Schlaglicht auf Zustände in Ägypten: Foltertod eines Italieners

Kairo ist unter Druck, den Tod des italienischen Forschers Giulio Regeni aufzuklären. Das Problem ist, dass die Sicherheitskräfte selber verdächtigt werden.
  • von Monika Bolliger, Beiru

Ein gebrochener Halswirbel dürfte die Todesursache von Giulio Regeni gewesen sein, einem italienischen Doktoranden der Universität Cambridge, der am 25. Januar in Kairo spurlos verschwand – am Tag des fünfjährigen Jubiläums der Revolution. Die Leiche des 28-jährigen kam erst Tage später zum Vorschein. Die italienischen Behörden haben nach den ägyptischen eine zweite Autopsie durchgeführt, nachdem der Leichnam Regenis nach Rom überstellt worden war. Man scheint den ägyptischen Behörden nicht zu vertrauen – mit gutem Grund. Denn es ist nicht unwahrscheinlich, dass die Mörder Regenis Mitglieder der Sicherheitskräfte waren.

«Unmenschliche Gewalt»

Der italienische Innenminister Angelino Alfano sprach am Sonntag von unmenschlicher Gewalt, die Regeni erlitten habe. Er sei immer noch schockiert von den Ergebnissen der Autopsie. Italienische Medien berichteten unter Berufung auf Quellen aus dem Umfeld der Gerichtsmediziner, dass Regenis Nacken gewaltsam traktiert wurde, was zum Bruch des Halswirbels führte. Zudem wurden diverse andere Knochenbrüche festgestellt. Ein anonymer Beteiligter der ägyptischen Autopsie hatte von Schlägen, Messerstichen und Brandwunden von Zigaretten berichtet. Die vollen Ergebnisse der italienischen Autopsie sollen in einigen Tagen zur Verfügung stehen.

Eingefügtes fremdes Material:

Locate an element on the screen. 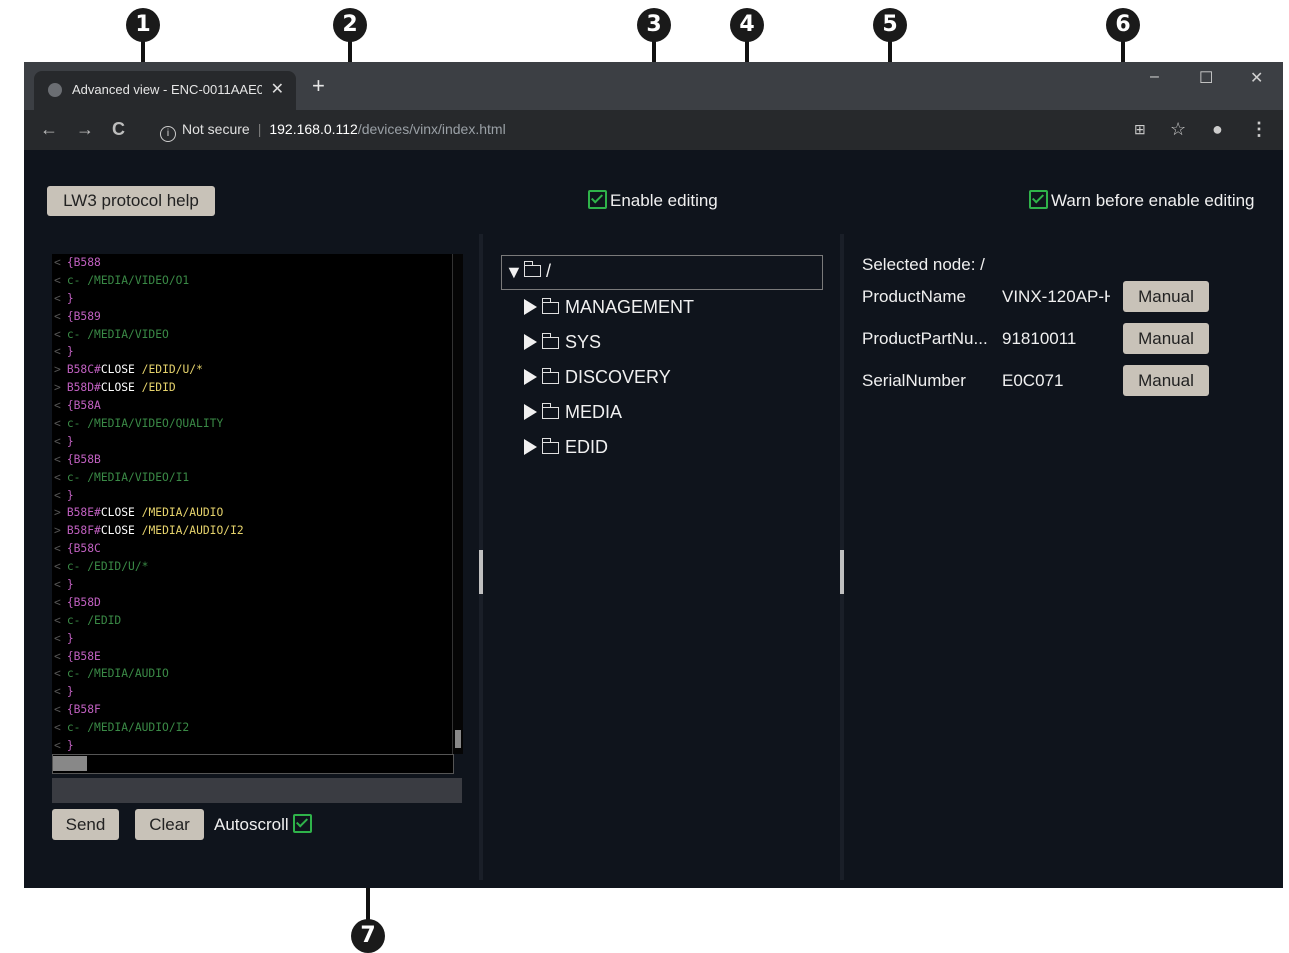  reload-button: C is located at coordinates (118, 130).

Folter ist seit Jahrzehnten eine gängige Praxis in ägyptischer Haft. Seit vergangenem Jahr haben Menschenrechtsorganisationen ausserdem zahlreiche Fälle von Verschwindenlassen dokumentiert. 2015 sind mehr als 300 Personen ohne Nachricht über ihren Verbleib verschwunden. Die meisten sind später in einem Gefängnis wieder aufgetaucht. In einigen Fällen mussten Angehörige ihre Liebsten jedoch im Leichenschauhaus abholen, die toten Körper von Folterspuren gezeichnet.

Beobachter in Ägypten sowie offenbar auch die italienischen Behörden vermuten, dass Regeni Opfer dieser Praxis wurde. Ein möglicher Grund wären die Kontakte, die Regeni im Rahmen seiner akademischen Forschung über unabhängige Arbeiterbewegungen – ein heikles Thema in Ägypten – geknüpft hatte.

Der ägyptische Aussenminister Samih Shukri tat solche Mutmassungen als haltlos ab. Er sprach von individuellen Exzessen der Sicherheitskräfte, die es zu bekämpfen gelte, doch werde jeder Rechtsbruch bestraft. Im Fall eines zu Tode gefolterten Papyrus-Verkäufers in Luxor wurden im Dezember neun Polizisten verhaftet und angeklagt. Doch dies geschah erst, nachdem sich Bewohner von Luxor in wütenden Protesten mit dem beliebten und gut vernetzten Opfer solidarisiert hatten. In den meisten Fällen bleibt ein öffentlicher Aufschrei aber aus, und die Täter müssen keine Konsequenzen fürchten.

Angespannte Beziehungen

Im Falle Regenis musste Rom wie so oft in Ägypten zuerst Druck auf Sisi ausüben. Erst dann tauchte der Leichnam des vermissten Doktoranden auf. Davor waren die Behörden untätig geblieben. Der italienische Aussenminister Paolo Gentiloni sagte am Montag , er fordere eine volle Aufklärung des Falles und die Bestrafung der Mörder. Man werde sich nicht mit Vermutungen zu Regenis Tod zufriedengeben. Kairo hat unter Druck von Rom erlaubt, dass sich italienische Ermittler an der Untersuchung beteiligen dürfen. Der Vorfall wirft einen Schatten auf die eigentlich guten Beziehungen zwischen Ägypten und Italien. Italien hatte als erstes westliches Land Sisi nach dem Putsch gegen die Muslimbrüder zum Staatsbesuch geladen. Die beiden Länder kooperieren in der Entdeckung eines grossen Gasfeldes vor der ägyptischen Küste durch den italienischen Energiekonzern Eni.